Client: U.S. Agency for International Development

Duration: 2012-2017

Region: Asia and the Pacific

Country: Regional

Solutions: Environment Climate

The Pacific Island countries comprise the most vulnerable region in the world to climate change. The nature-based livelihoods and diverse cultures that have risen from these island nations—some of which stand only meters above sea level—are being challenged, and in some cases overwhelmed, by sea level rise, changing ocean temperatures and acidity, increasing air temperatures, shifting rainfall and storm patterns, and other impacts of climate change that are projected to increase over the next 100 years.

National adaptation strategies and policies are in place, but implementation lags at the community level. Climate-smart decision making to improve coastal zone and water resource management and strengthen disaster management must be applied in communities across the Pacific for the region to successfully adapt to climate change.

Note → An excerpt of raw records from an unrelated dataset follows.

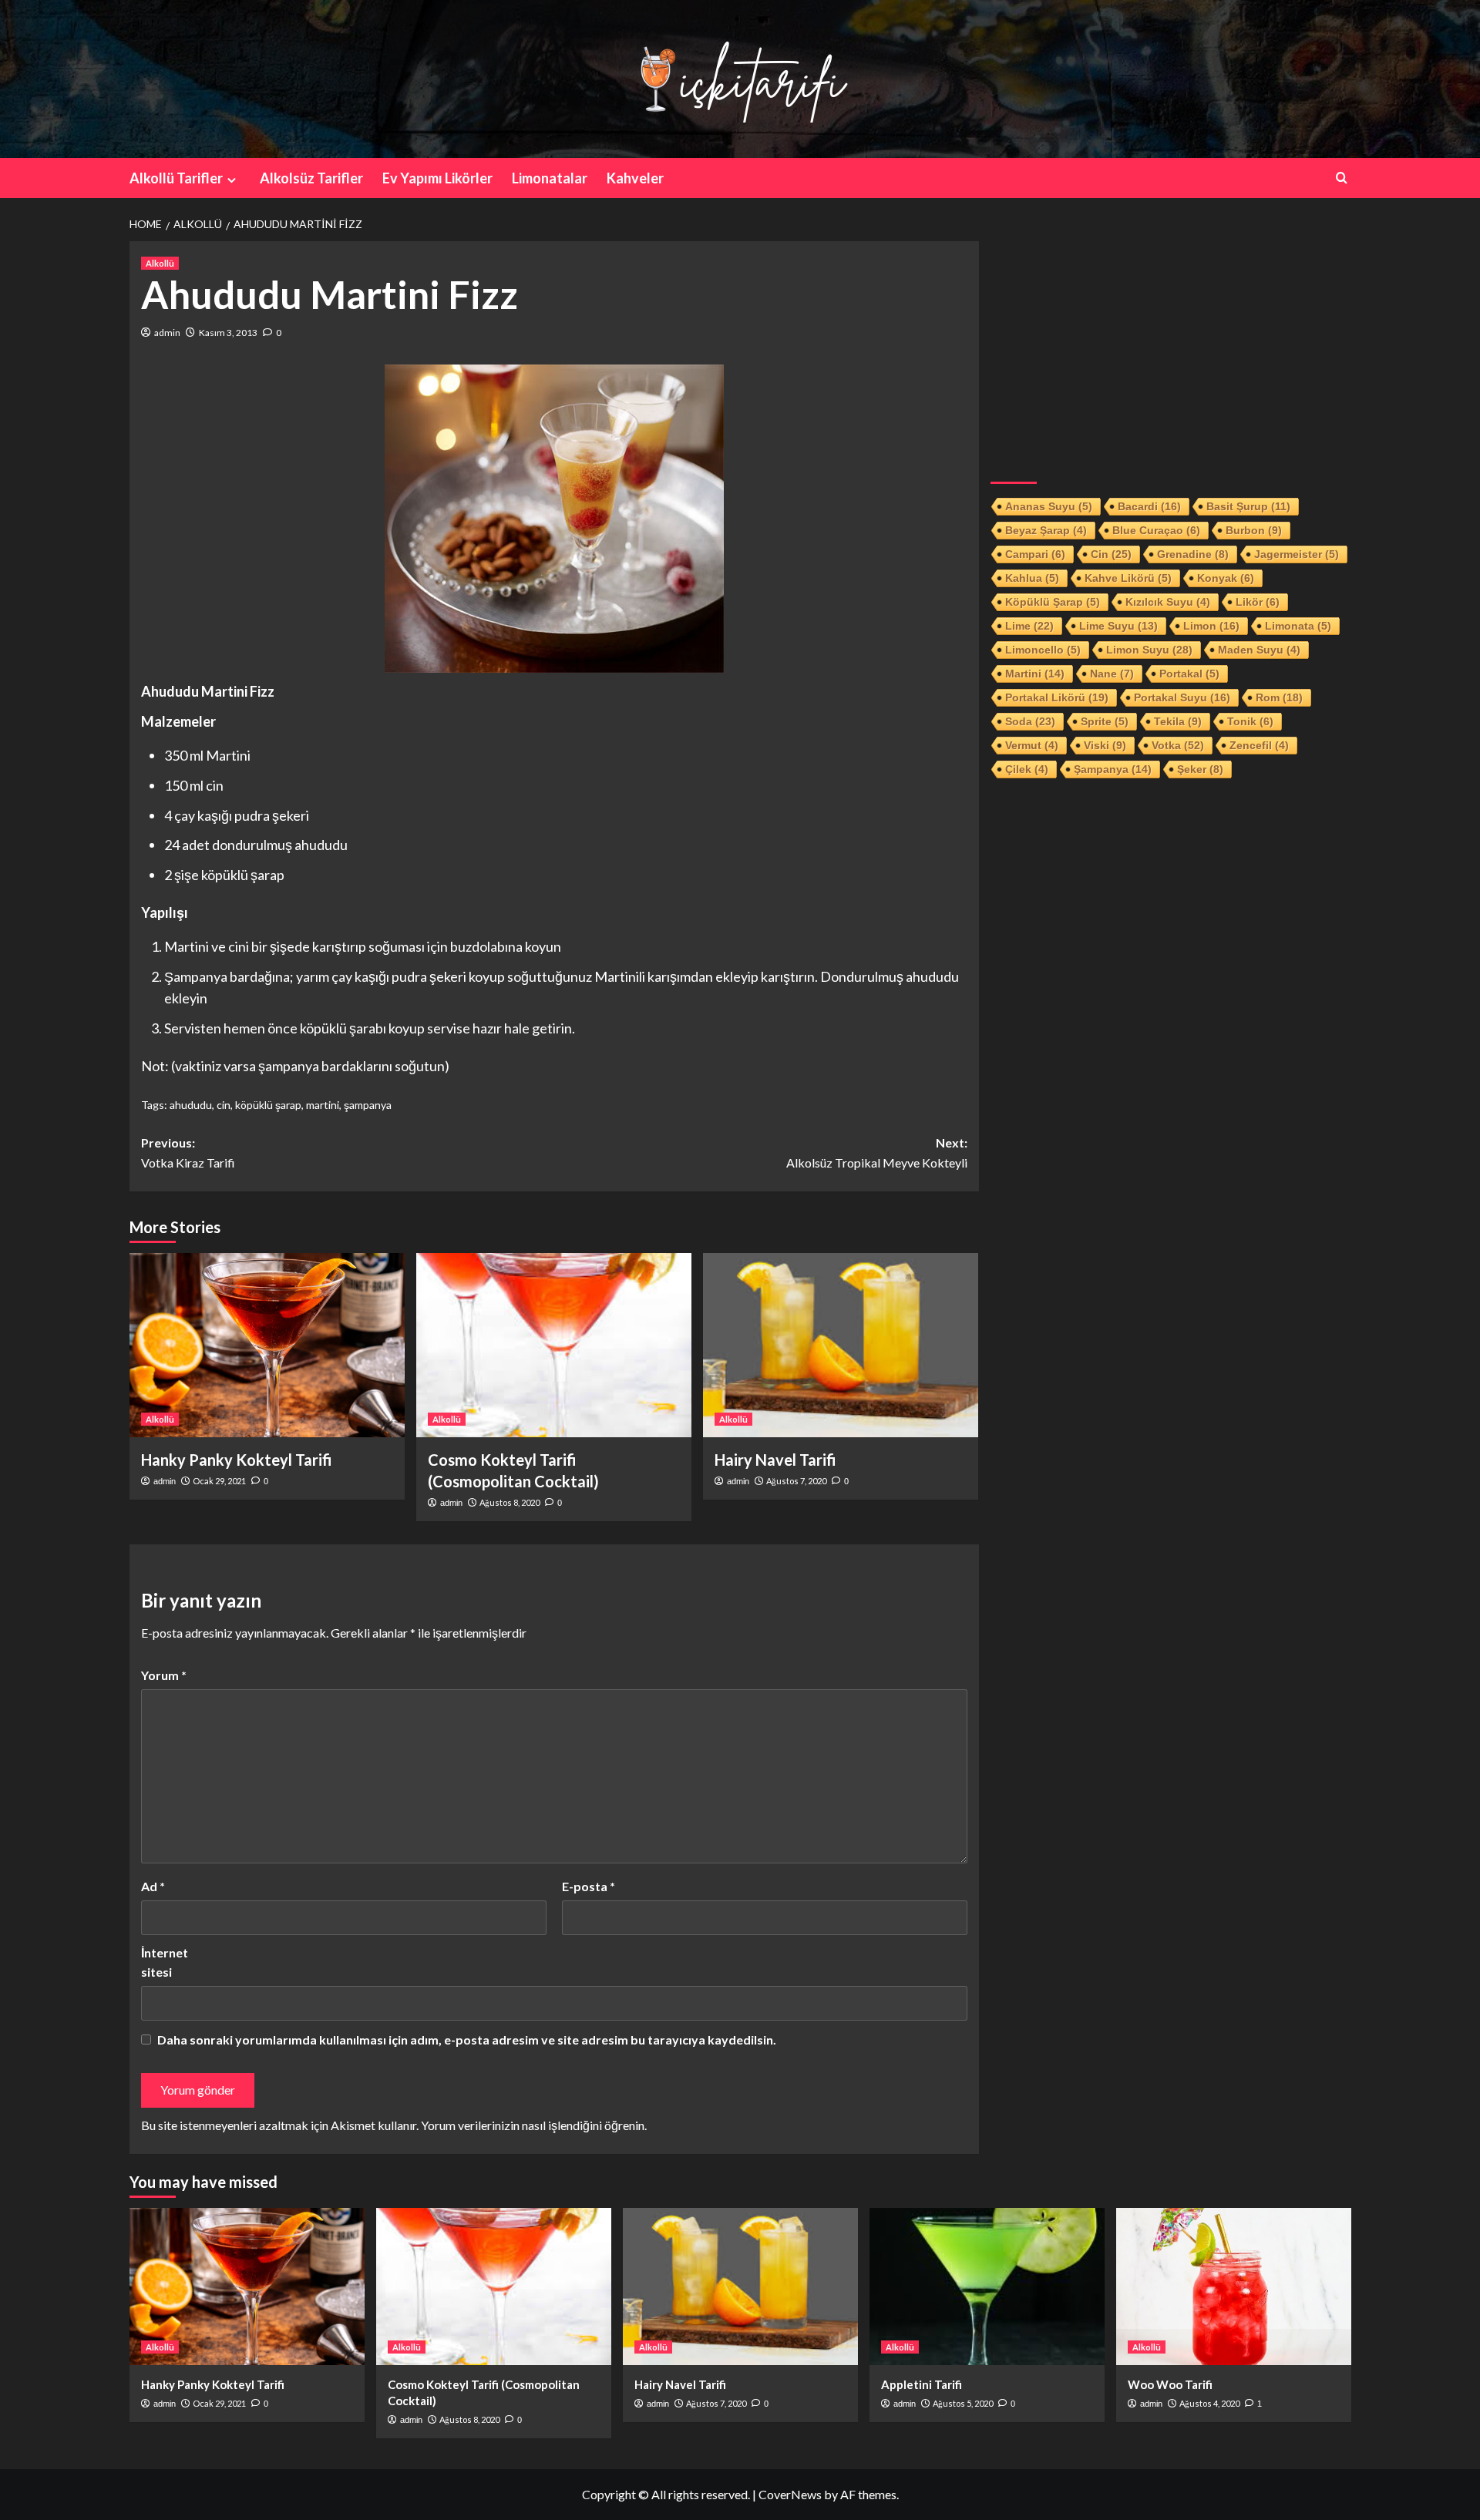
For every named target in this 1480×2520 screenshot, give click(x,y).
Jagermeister (1296, 554)
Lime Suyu (1118, 626)
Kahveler (635, 178)
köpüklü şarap (268, 1104)
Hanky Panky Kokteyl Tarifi (236, 1459)
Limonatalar (549, 178)
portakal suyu (1182, 697)
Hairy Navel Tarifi (775, 1459)
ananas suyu (1048, 506)
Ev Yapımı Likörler (437, 178)
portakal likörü (1056, 697)
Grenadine (1193, 554)
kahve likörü (1128, 578)
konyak (1225, 578)
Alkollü (160, 263)
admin (167, 332)
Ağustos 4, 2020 (1209, 2403)
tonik (1250, 721)
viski (1105, 745)
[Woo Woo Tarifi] (1233, 2286)
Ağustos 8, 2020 (509, 1502)
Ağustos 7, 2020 (796, 1481)
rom (1279, 697)
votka (1178, 745)
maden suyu (1259, 649)
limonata (1298, 626)
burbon (1254, 530)
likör (1258, 602)
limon (1211, 626)
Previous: (188, 1152)
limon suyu (1149, 649)
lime (1029, 626)
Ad (153, 1886)
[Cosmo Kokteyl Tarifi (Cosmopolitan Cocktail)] (553, 1344)
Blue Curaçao (1156, 530)
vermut (1031, 745)
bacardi (1149, 506)
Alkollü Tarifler (176, 178)
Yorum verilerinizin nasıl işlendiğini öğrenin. (534, 2125)
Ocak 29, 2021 (219, 1481)
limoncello (1043, 649)
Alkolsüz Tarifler (311, 178)
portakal (1189, 673)
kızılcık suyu (1167, 602)
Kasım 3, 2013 (228, 332)
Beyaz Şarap (1046, 530)
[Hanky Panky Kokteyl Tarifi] (267, 1344)
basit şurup (1248, 506)
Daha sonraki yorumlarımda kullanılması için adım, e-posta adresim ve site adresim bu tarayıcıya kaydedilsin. (466, 2039)
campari (1035, 554)
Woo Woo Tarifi (1170, 2384)
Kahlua (1032, 578)
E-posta (588, 1886)
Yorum (164, 1675)
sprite (1104, 721)
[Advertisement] (1171, 349)
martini (322, 1104)
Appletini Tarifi (921, 2384)
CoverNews (790, 2494)
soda (1030, 721)
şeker (1200, 769)
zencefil (1259, 745)
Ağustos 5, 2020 (963, 2403)
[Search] (1341, 177)
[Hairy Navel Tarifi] (840, 1344)
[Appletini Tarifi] (987, 2286)
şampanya (368, 1104)
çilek (1026, 769)
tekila (1178, 721)
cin (223, 1104)
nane (1112, 673)
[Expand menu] (231, 179)
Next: (876, 1152)
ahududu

C-CAP focused on Fiji, Kiribati, Nauru, Palau, Papua New Guinea, Republic of Marshall Islands, Samoa, Solomon Islands, Tonga, Tuvalu, Vanuatu, and the Federated States of Micronesia. We built the resilience of vulnerable coastal communities to withstand more intense and frequent weather events and ecosystem degradation in the short term, and sea level rise in the long term. We improved coastal zone management and water resource management capacity and strengthened disaster management.

Sample Activities

  • Build local knowledge through community-based trainings and participatory risk mapping and analysis.
  • Cultivate adaptive capacity by helping local leaders to factor climate change projections into traditional decision-making processes.
  • Strengthen resilience to disasters and climate change impacts through implementation of built and natural infrastructure, disaster prevention and preparedness training, and land-use planning.

Select Results

  • Engaged 77 communities across nine partner countries to complete Climate Change Risk and Asset Mapping and implement a participatory prioritization exercise to identify viable climate-smart infrastructure interventions.
  • Completed climate-resilient infrastructure projects in 34 target sites, increasing the resilience of 20,943 beneficiaries to the impacts of climate change.
  • Implemented infrastructure projects in 68 communities.
  • Collaborated with climate change adaptation leaders in national and regional institutions to design climate-smart infrastructure solutions in 57 communities, begin the construction or refurbishment of an initial 42 small-scale infrastructure projects to improve the lives of 21,910 beneficiaries across nine countries. These projects can structurally withstand the impacts of climate change, and functionally increase beneficiary communities’ resilience to climate change.
  • Completed Disaster Risk Reduction, Disaster Response, and disaster simulation exercises in 67 communities.
  • Through training and workshops, C-CAP found—using pre- and post- workshop evaluations—that participant awareness had increased: by 34 percent regarding the causes of climate change; and by 57 percent about the types of adaptation interventions that can be useful to mitigate the effects of climate change.